Exercise prompt – Which lines in the records below contain the word "label"? Locate each of them and copy it out in full.

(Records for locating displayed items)
::::
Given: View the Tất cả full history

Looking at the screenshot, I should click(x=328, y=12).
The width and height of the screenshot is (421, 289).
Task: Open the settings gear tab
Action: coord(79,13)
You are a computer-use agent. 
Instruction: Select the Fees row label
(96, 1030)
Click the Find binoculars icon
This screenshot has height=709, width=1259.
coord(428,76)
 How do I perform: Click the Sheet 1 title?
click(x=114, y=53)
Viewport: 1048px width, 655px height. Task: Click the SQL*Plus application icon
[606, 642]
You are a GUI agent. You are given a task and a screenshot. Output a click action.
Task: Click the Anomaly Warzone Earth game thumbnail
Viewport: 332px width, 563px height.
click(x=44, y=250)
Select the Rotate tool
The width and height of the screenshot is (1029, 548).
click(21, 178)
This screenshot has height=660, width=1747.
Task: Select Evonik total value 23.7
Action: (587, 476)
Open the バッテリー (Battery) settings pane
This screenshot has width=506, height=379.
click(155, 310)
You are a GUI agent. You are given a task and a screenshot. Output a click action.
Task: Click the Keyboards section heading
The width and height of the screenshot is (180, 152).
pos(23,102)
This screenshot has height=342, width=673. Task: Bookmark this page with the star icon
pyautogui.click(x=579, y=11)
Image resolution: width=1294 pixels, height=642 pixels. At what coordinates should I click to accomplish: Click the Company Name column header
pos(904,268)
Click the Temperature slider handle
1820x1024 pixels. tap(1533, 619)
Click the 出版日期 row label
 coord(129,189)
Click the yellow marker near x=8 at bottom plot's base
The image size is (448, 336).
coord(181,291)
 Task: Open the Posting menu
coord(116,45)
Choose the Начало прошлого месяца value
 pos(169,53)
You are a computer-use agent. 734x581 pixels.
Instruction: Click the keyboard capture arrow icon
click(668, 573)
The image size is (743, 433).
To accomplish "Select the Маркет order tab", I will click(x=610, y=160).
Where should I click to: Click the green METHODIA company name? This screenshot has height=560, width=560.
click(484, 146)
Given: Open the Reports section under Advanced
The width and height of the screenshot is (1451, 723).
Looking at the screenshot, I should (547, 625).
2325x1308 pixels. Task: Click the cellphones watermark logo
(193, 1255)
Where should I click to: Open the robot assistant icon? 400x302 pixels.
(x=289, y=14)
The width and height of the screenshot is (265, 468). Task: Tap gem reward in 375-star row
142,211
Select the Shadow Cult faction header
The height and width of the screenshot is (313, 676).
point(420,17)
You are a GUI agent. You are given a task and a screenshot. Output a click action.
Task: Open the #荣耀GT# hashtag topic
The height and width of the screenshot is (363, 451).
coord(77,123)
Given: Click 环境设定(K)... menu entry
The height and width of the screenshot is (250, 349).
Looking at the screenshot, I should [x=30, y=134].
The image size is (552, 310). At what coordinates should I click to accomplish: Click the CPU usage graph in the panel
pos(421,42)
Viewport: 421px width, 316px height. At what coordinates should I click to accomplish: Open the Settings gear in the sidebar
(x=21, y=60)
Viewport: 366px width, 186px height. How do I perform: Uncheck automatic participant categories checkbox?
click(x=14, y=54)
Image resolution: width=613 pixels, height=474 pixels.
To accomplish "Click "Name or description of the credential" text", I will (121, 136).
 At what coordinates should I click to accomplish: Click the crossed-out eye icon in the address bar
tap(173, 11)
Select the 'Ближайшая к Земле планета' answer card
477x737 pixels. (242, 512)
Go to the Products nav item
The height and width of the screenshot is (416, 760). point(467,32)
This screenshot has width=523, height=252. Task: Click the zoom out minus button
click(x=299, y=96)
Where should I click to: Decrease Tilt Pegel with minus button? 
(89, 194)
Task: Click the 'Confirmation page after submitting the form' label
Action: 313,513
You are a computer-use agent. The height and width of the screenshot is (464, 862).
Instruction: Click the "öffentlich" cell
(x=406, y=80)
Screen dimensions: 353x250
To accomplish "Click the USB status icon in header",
::::
Expected output –
Instruction: Select the Fees row label
Click the 出版日期 row label
Task: Click the 'Confirmation page after submitting the form' label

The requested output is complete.